When Vagrant is set up correctly, it works great. A recent project I worked at was beset by Vagrant issues because the offshore development team rolled out the Vagrant solution while they were still working on it: each night, they would tweak it, and each morning we would type `vagrant up` and be hit by a rolling screen of errors. With the time difference, we would have three hours for them to fix it, or spend a day unable to develop. I actually wound up typing more at the command-line than I had before then using Virtualenv and Homebrew. This situation lasted two weeks, and taught me two things: never roll out Vagrant before it’s ready as it will break the whole process, and making any changes to the Vagrant file may still break everything.

JemBijoux

Nice intro! The main reason I’m not using Vagrant yet myself is that I work with a lot of different under powered hardware lately. Instead of virtualization, I’ve been using several (free) legacy systems, building real servers from spare parts, and balancing my requirements across multiple machines. It’s fun, but managing my little network can definitely be time consuming.

Unfortunately running even a basic virtual machine for extended periods is more than my hardware can handle. You need to have a moderately modern computer to get into virtualization. Of course, I also realize most developers probably have more capable setups self contained withn a single box. (For comparison, I can’t run creative software like Photoshop either.)

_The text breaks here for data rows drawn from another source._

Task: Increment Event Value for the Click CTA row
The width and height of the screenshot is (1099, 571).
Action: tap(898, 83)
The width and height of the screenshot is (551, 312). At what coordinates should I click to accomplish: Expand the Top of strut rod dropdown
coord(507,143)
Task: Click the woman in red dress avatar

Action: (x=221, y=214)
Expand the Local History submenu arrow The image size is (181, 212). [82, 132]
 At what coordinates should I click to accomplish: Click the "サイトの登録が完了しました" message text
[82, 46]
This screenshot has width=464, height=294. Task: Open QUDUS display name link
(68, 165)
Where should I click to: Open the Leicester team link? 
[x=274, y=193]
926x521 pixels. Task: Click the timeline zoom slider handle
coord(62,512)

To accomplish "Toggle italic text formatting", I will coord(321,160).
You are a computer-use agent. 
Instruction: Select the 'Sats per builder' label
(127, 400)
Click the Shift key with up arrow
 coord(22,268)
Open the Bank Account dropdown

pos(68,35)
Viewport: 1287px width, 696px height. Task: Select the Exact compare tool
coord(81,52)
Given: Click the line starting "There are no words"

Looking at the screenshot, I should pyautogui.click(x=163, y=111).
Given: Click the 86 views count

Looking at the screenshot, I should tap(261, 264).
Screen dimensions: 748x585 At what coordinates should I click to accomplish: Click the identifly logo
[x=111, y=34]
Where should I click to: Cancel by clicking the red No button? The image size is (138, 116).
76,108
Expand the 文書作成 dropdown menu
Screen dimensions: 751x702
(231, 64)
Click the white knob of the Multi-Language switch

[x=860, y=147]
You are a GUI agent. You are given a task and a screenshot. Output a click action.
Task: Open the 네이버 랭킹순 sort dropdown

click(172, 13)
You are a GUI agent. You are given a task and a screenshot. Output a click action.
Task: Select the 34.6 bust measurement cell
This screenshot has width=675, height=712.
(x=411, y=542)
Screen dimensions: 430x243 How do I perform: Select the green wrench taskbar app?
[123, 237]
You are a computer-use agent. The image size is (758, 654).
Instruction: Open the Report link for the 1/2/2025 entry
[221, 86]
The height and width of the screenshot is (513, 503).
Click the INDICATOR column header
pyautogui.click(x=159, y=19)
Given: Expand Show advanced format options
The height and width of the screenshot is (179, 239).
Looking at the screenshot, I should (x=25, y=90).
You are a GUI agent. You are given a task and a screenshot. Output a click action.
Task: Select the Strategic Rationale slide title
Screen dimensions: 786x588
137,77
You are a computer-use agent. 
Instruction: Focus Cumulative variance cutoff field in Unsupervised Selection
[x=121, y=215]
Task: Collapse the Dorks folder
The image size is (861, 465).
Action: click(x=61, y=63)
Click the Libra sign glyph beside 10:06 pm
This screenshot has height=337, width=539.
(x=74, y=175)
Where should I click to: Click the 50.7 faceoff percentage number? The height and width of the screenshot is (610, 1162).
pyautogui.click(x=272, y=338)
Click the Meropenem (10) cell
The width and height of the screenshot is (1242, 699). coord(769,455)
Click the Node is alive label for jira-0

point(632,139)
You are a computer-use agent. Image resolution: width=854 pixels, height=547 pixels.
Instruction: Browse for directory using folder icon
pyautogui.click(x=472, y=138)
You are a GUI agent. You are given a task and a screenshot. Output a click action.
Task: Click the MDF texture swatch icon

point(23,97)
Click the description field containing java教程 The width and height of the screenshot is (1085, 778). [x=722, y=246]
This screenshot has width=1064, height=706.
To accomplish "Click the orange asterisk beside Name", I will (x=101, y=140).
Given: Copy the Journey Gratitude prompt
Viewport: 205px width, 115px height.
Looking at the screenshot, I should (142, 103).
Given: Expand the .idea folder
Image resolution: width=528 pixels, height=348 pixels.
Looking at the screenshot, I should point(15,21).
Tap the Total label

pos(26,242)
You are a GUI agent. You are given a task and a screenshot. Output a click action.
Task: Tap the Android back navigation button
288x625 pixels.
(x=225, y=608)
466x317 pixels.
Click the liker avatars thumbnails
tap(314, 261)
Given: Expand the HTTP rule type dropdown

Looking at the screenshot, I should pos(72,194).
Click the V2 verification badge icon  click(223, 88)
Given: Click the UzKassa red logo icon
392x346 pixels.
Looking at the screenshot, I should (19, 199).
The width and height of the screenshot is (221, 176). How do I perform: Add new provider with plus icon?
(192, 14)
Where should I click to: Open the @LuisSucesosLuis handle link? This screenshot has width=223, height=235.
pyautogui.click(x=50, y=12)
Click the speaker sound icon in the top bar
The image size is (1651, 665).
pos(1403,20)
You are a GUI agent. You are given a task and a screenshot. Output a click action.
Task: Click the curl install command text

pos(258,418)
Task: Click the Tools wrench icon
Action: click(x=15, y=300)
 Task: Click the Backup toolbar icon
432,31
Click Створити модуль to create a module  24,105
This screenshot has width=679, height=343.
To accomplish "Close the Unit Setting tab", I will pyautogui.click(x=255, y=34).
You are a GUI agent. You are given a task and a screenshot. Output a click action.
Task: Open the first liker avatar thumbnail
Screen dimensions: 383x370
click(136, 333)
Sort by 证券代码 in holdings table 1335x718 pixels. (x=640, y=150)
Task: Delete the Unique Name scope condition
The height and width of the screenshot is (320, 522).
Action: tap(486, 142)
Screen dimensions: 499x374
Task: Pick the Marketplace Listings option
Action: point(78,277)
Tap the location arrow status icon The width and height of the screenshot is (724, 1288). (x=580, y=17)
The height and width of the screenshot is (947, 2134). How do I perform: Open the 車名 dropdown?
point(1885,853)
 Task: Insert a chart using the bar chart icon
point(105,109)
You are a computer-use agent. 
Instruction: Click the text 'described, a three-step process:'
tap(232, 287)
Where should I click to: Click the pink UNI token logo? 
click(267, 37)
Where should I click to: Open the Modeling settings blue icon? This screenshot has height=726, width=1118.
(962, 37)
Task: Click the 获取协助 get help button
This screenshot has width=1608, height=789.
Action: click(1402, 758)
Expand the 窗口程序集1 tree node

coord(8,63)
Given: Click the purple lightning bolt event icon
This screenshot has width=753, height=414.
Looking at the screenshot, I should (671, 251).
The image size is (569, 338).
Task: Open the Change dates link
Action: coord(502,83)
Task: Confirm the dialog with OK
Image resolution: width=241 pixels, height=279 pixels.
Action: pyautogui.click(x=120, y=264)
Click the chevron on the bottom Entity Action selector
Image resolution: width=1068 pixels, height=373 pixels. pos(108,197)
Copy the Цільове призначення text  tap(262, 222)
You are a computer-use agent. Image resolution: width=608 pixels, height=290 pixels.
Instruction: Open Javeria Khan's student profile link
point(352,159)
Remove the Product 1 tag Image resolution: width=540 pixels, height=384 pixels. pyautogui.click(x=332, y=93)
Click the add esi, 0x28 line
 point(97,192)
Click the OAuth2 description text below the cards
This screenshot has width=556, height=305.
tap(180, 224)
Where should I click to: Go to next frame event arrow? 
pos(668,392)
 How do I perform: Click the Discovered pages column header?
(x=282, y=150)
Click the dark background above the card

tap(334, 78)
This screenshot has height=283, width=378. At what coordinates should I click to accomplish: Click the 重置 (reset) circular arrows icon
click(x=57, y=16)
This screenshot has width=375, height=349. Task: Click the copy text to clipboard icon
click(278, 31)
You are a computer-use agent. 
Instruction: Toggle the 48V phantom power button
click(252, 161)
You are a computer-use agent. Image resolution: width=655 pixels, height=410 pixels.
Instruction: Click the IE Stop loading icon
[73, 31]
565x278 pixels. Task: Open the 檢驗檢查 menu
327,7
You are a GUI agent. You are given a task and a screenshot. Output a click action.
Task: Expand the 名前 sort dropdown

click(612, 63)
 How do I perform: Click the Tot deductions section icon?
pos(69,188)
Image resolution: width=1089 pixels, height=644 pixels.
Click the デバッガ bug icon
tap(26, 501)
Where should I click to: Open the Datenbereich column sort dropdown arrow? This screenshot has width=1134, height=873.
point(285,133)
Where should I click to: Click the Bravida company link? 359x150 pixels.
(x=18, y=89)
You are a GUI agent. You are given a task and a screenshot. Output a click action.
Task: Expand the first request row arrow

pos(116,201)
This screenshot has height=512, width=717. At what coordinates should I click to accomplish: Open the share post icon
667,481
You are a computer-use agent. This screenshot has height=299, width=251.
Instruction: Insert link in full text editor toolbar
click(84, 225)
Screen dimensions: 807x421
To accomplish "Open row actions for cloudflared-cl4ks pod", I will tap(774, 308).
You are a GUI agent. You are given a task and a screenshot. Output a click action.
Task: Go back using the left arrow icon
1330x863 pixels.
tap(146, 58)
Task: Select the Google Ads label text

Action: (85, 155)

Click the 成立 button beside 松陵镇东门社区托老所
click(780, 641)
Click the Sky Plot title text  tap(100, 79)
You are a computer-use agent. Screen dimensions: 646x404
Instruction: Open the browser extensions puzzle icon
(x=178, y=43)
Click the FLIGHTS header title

Some of your concepts are still applicable though (related to provisioning anyways), and if you have the capacity to virtualize then that’s undoubtedly the way to go. This is the future. Thanks for your post.

Ross Bruniges

Ran into a little problem on the initial ‘vagrant up’ (“VBoxManage: error: Failed to create the host-only adapter”) which I found is caused by a VirtualBox issue (https://github.com/mitchellh/vagrant/issues/1671)

tl;dr – running ‘sudo /Library/StartupItems/VirtualBox/VirtualBox restart’ worked like a charm and everthing worked out the box as expected!